第一步：单元测试（最快定位 match/insert/evict 的局部问题）：

python -m pytest test/srt/test_radix_cache.py -x -v

第二步：prefix reuse 的端到端效果（确认 cache hit 逻辑仍然正确）：

# 手动验证：发两个有共同前缀的请求，观察第二个请求的 TTFT 应该明显低于第一个
import openai
client = openai.OpenAI(base_url="http://localhost:30000/v1", api_key="none")

long_prefix = "A very long shared prefix: " + "x " * 200

resp1 = client.chat.completions.create(
    model="default",
    messages=[{"role": "user", "content": long_prefix + "Summarize."}]
)
# 第二个请求应该有 prefix hit，TTFT 明显更低
resp2 = client.chat.completions.create(
    model="default",
    messages=[{"role": "user", "content": long_prefix + "Explain."}]
)

第三步：通过 /metrics 确认 sglang:cache_hit_ratio 在发送重复前缀后有显著上升（应该 > 0.8）。

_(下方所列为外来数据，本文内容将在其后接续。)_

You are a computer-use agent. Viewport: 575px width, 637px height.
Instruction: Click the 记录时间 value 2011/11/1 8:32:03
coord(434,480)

改动：Grammar constraint（structured generation 相关）#

python -m pytest test/srt/test_grammar_backend.py -x -v

# 如果改动涉及 JSON schema 编译缓存
python -m pytest test/srt/test_grammar_backend.py -x -v -k "json_schema"

手动验证时，重点检查三类场景：

空 schema（只要求 JSON object）：{"type": "object"}
复杂嵌套 schema（3 层以上）；
含 enum 的 schema（有限词表约束最容易出 bitmask 错误）。

改动：Speculative Decoding（`model_executor/` 下 eagle/medusa 相关）#

核心验证：确认 TP=1 下的输出和无 speculative decoding 时一致（拒绝采样保分布等价性）：

python -m pytest test/srt/test_speculative_decoding.py -x -v

TP > 1 场景额外验证（speculative decoding + TP 的组合最容易出现输出不一致）：

python -m pytest test/srt/test_speculative_decoding.py -x -v -k "tp"

改动：性能优化（不改语义，只优化速度）#

性能优化不应该只跑 benchmark，必须先跑 correctness 测试：

# 先确认语义没有回归
python -m pytest test/srt/test_serving_chat.py -x -v -k "not bench"

# 再跑 benchmark 对比优化前后
python -m sglang.bench_latency --model-path <model> --batch-size 8 --input-len 512 --output-len 256

如果 benchmark 数字变好但接口测试失败，说明优化破坏了 correctness，不能提交。

三类测试的层次关系#

接口回归 (test_serving_*.py)
    ↑ 失败时先看这层
功能单元 (test_radix_cache.py, test_grammar_backend.py 等)
    ↑ 定位具体问题时深入这层
性能 Benchmark (test_bench_latency.py)
    ↑ correctness 验证通过后才看这层

这个顺序的价值在于：先证明"语义没坏"，再证明"性能没退化"。如果反过来，benchmark 数字看起来正常但 correctness 有问题，会给自己一个错误的安全感。

快速判断：这次改动该跑什么#

改动位置	必跑	按需跑
`entrypoints/openai/`	test_serving_chat.py	test_grammar_backend.py
`managers/scheduler.py`	test_serving_chat.py, test_chunked_prefill.py	bench_serving (压力)
`mem_cache/radix_cache.py`	test_radix_cache.py	手动验证 cache_hit_ratio
grammar / structured generation	test_grammar_backend.py	test_serving_chat.py
speculative decoding	test_speculative_decoding.py	TP > 1 专项
纯性能优化	test_serving_chat.py	bench_latency

小结#

测试路径的核心判断不是"有没有跑测试"，而是"跑的测试是否覆盖了改动真正影响的层次"。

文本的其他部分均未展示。